7. Energy Efficiency, Dual-Scale Deployment, and Practical Guidelines
PASS achieves up to two-fold energy efficiency gain over cell-free and MIMO architectures by exhaustively optimizing transmit precoding, PA radiation, and physical deployment (Gan et al., 31 Oct 2025). The dual-scale deployment (DSD) protocol—decoupling meter-scale “slide” with micrometer “tune” stages—realizes high precision, high agility, and minimal actuation power. Protocol choice (e.g., SAT: select-base plus tune-PA) is critical for balancing power, complexity, and response (Gan et al., 31 Oct 2025).

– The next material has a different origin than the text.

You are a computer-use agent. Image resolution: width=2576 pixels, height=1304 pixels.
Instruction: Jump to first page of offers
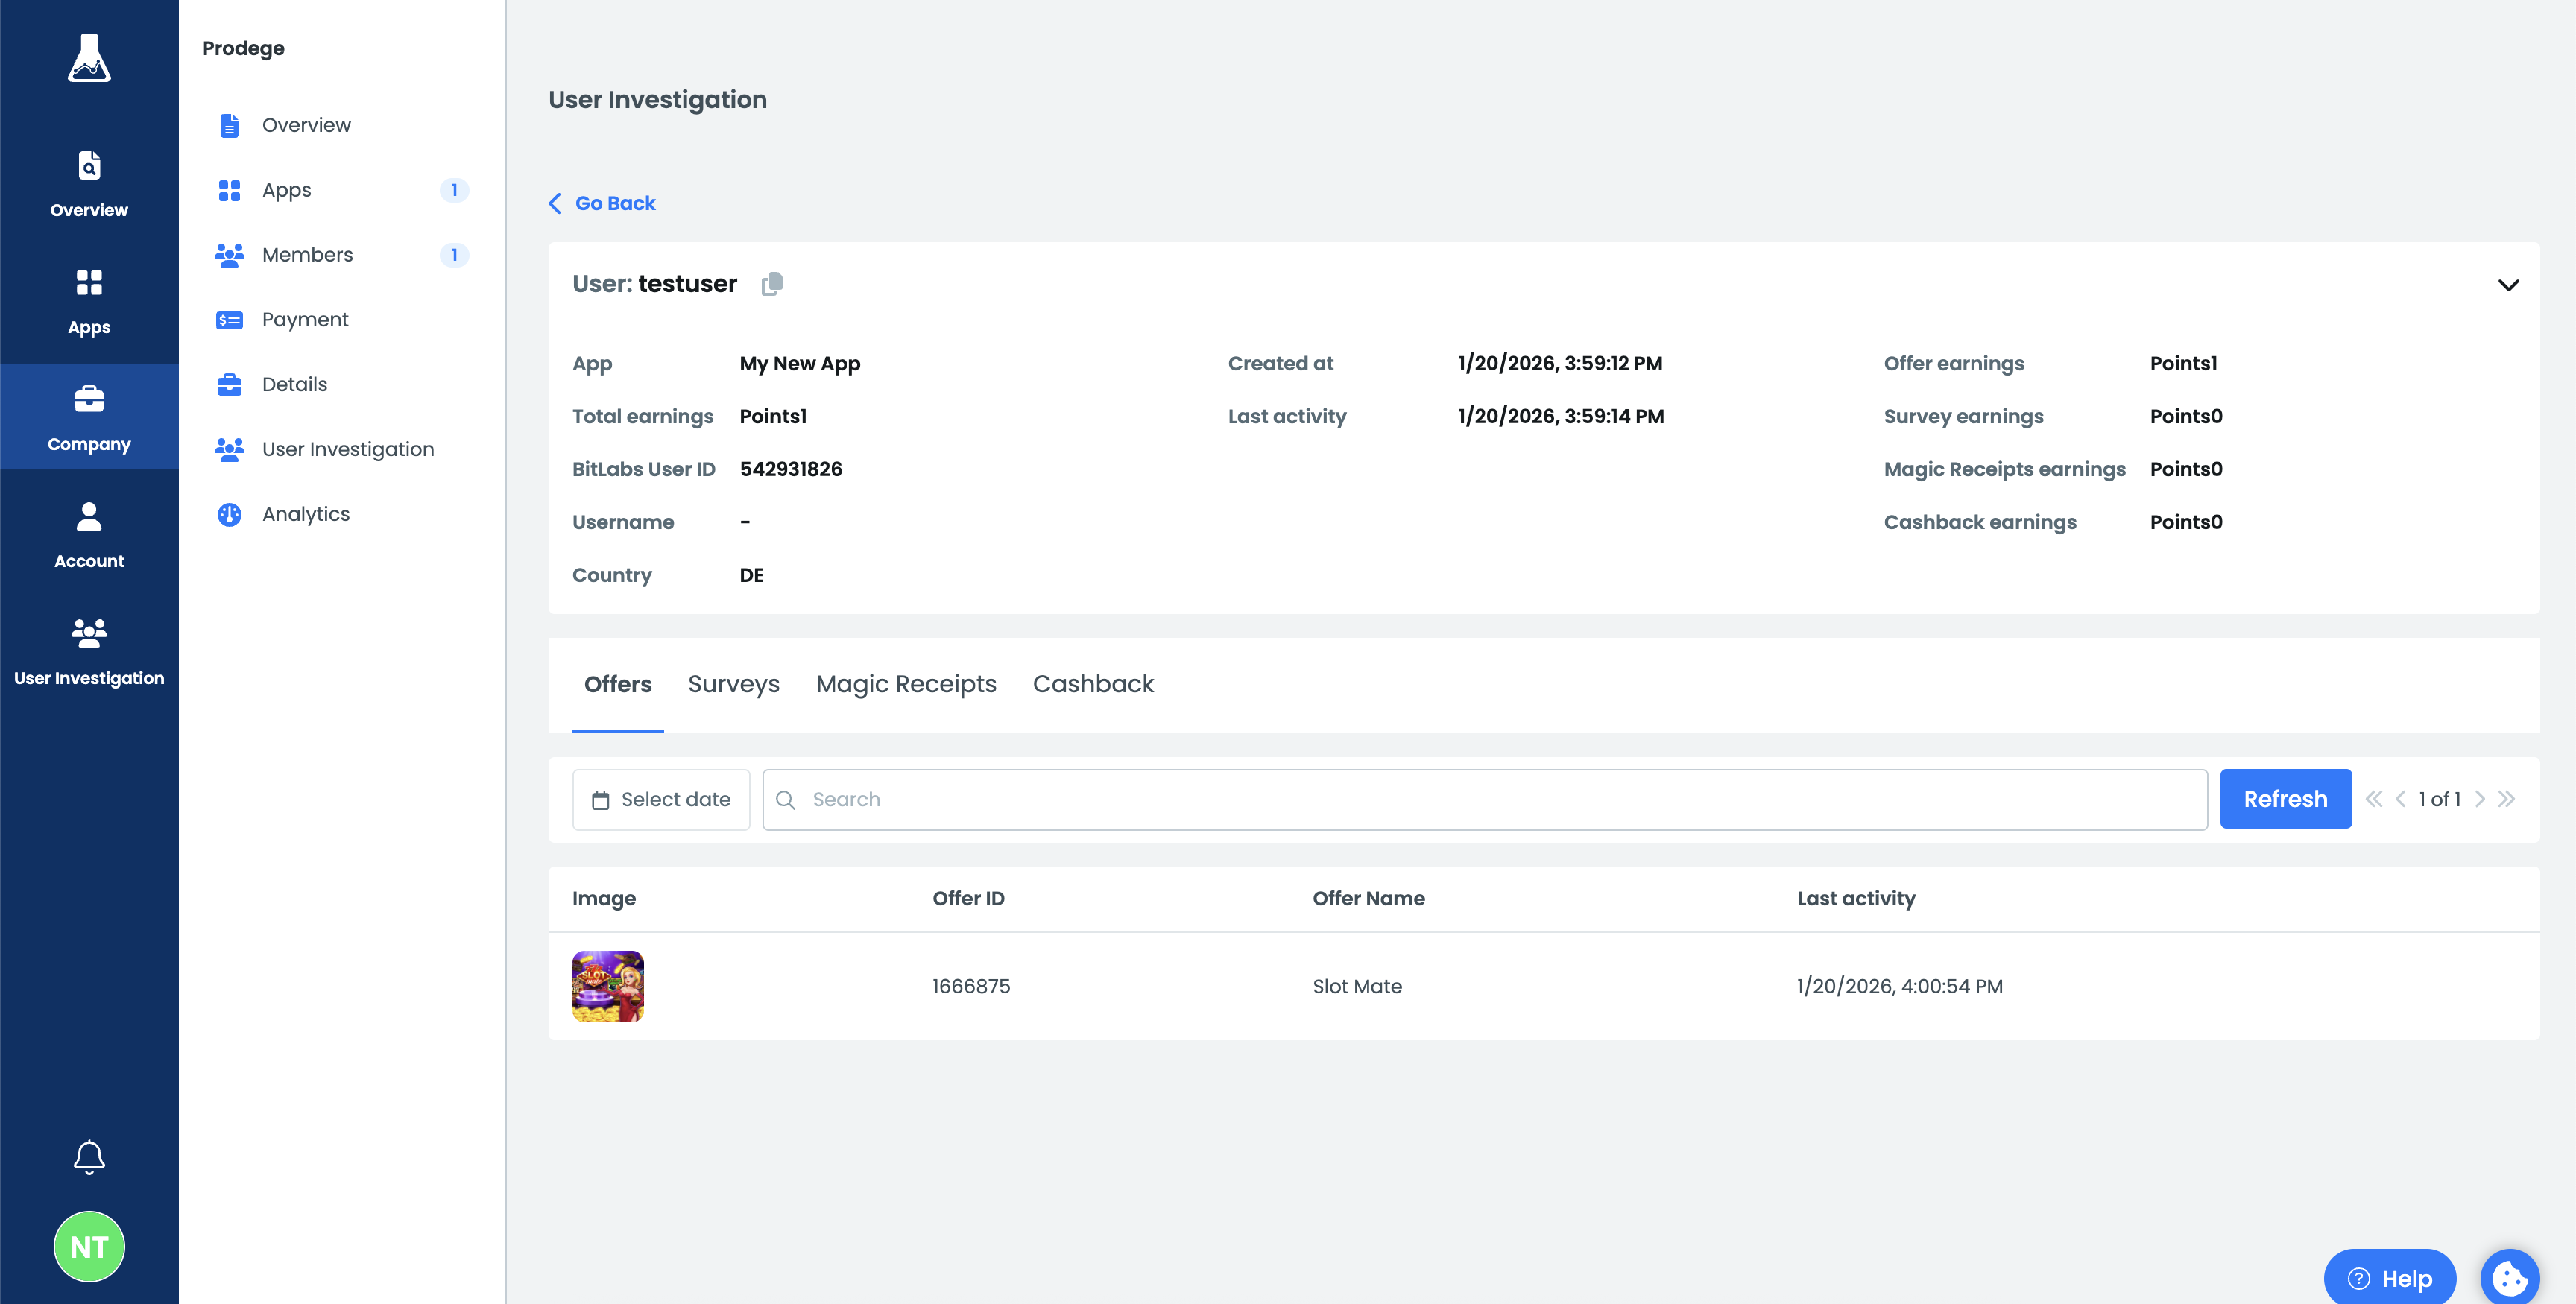coord(2374,799)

The optimality of grid and actuation resolution, minimum inter-PA spacing (for mutual coupling avoidance), and angular/geometric coverage are dominant hardware-design trade-offs.
In summary, Pinching-Antenna Assisted Sensing (PASS) represents a paradigm shift in array design for wireless communications and sensing, underpinned by physics-based coupled-mode models, flexible pinching beamforming, and robust algorithmic frameworks for ISAC and spatial inference. It enables new modalities in angular diversity, dynamic coverage, covert operation, and energy-efficient deployment—outperforming conventional platforms in both theoretical bounds and empirical benchmarks (Wang et al., 9 Feb 2025, Khalili et al., 3 May 2025, Wang et al., 21 May 2025, Li et al., 27 Aug 2025, Zhang et al., 5 Sep 2025, Ouyang et al., 15 May 2025, Gan et al., 31 Oct 2025, Jiang et al., 10 Oct 2025, Gan et al., 3 Jun 2025, Zhang et al., 11 Aug 2025, Jiang et al., 7 Sep 2025, Zhang et al., 10 Apr 2025).